Wedding Frenzy

A quick go through of my Facebook and Instagram feeds these days suggests that an unusually high amount of people in my network are either getting married or attending marriages. Is this what life comes to when you’re all of 23?

Statistically speaking, in the last 2 days, I have found out that 3 of my college friends and acquaintances are getting hitched. Moreover, 4 friends are attending engagements of their friends. That’s a huge amount for someone who has till now only been invited as one of a ‘plus 3’ / ‘and family’ (mom, bro and me) to the weddings of kids of one of dad’s huge number of connections at his office (okay, that’s too much association in one sentence). {Side note: This also gives me anxiety. I really want to lose weight now to look good in any wedding pictures, if I’m ever invited. [Also, request: please invite me guys! Leave it to me to accept/decline. I know I haven’t been in touch with anyone, but remember how cool I used to be? (Confession: I just want to come for the food.)]}

What’s a good age to get married? When you’re settled professionally in life? When you are mentally and emotionally prepared for it? When your parents and society nag you to? When you are so crazily in love with your partner that you cease to see anything else?

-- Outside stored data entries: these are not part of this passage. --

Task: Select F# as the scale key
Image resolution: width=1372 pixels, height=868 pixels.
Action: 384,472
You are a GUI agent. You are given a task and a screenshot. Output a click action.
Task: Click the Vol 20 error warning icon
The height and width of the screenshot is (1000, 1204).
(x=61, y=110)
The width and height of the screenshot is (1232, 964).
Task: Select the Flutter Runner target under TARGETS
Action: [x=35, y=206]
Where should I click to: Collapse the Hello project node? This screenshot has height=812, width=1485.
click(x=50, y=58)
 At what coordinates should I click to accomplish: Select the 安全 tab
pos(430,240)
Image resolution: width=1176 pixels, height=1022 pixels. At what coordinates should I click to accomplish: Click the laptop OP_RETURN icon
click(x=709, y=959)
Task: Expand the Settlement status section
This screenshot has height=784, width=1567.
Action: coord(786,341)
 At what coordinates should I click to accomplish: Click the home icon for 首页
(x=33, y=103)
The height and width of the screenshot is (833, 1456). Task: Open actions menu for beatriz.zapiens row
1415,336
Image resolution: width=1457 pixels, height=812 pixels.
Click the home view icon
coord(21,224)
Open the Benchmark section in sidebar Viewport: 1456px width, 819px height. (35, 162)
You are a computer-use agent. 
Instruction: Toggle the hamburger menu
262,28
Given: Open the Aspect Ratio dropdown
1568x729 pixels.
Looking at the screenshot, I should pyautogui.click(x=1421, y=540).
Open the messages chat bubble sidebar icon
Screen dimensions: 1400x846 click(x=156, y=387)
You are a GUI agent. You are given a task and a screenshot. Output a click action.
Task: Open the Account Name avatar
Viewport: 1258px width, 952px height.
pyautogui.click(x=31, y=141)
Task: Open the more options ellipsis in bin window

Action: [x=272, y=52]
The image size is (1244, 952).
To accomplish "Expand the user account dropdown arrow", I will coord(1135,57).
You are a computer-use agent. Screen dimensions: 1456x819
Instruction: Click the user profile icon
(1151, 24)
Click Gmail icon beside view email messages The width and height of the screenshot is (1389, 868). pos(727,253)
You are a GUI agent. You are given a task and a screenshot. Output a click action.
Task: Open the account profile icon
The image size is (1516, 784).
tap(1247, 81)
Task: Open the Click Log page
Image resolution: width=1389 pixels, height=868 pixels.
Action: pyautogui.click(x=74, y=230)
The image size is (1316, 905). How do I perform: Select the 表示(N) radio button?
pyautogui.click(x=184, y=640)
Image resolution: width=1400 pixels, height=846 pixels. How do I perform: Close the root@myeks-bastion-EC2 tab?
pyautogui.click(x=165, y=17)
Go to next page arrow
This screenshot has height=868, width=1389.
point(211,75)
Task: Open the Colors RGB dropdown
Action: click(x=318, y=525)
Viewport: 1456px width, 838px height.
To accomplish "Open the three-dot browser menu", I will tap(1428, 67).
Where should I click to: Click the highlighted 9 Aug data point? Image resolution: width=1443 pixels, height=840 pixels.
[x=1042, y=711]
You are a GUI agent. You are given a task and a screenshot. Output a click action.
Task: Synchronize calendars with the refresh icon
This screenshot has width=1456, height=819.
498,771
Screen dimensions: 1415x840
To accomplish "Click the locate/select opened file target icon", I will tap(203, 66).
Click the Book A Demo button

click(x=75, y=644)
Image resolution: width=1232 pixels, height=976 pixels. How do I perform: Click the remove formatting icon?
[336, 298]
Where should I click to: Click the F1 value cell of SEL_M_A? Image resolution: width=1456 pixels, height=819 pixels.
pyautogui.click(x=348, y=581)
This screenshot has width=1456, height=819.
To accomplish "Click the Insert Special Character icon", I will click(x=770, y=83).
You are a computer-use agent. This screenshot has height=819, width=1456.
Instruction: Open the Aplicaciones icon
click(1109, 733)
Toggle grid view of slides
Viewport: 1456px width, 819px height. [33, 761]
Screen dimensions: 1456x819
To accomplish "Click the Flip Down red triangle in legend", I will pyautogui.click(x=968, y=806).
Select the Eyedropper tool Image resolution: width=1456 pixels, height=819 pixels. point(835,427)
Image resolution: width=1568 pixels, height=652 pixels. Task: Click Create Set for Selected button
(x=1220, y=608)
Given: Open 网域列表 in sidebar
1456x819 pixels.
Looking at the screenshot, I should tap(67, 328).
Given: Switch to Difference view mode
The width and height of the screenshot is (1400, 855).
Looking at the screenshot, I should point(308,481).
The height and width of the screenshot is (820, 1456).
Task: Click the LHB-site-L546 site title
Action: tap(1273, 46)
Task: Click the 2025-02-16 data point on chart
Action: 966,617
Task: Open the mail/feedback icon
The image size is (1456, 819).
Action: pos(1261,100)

It sounds like a big time commitment, something very similar to committing to a career. Funnily enough, we are forced into making a choice for our careers, way too early in life, and yet, we somehow exhibit a solid amount of devotion to making it work. There isn’t a lot of flexibility that we are offered. I was told by my father, that I was to do engineering, after my high school, and engineering it was. I never second guessed that decision; perhaps parents have a good enough intuition about what’s good for their kids. I have since then put in my best efforts into making that decision count.

Isn’t choosing a career quite similar to choosing a life partner then? They both require an incredible amount of devotion and commitment. Flashback to the time, when I was studying something else. Quantum information theory. It felt like an imposed career path, even though I had chosen it for myself. I felt out of place in it. I switched to signal processing later, which now seems more of a natural fit. I knew I had to give up on the former. I could not envision myself doing the same thing for the rest of my life!

When I pick my life-partner (yes, I say ‘pick’ because I should have clearly considered several aspects of the life-long relationship that I will pursue, and that it should not be something fate imposes on me or be mere happenstance), I should be comfortable with that person, be ready to have the same kind of interactions for the rest of my life. I should not tire of it and give up midway. Because after investing years into any kind of relationship, professional or personal, it’s very difficult to rebuild the next one or another to the same level.

Am I the only one who thinks that deeply into this? I think the right time to marry someone is when you know the other person well enough. It could be months into a relationship, or even years. It could be when you believe that the union will not hinder your personal growth, only bolster it. When you can accept the other person equally at his/her best and worst. I wonder what other people think of this.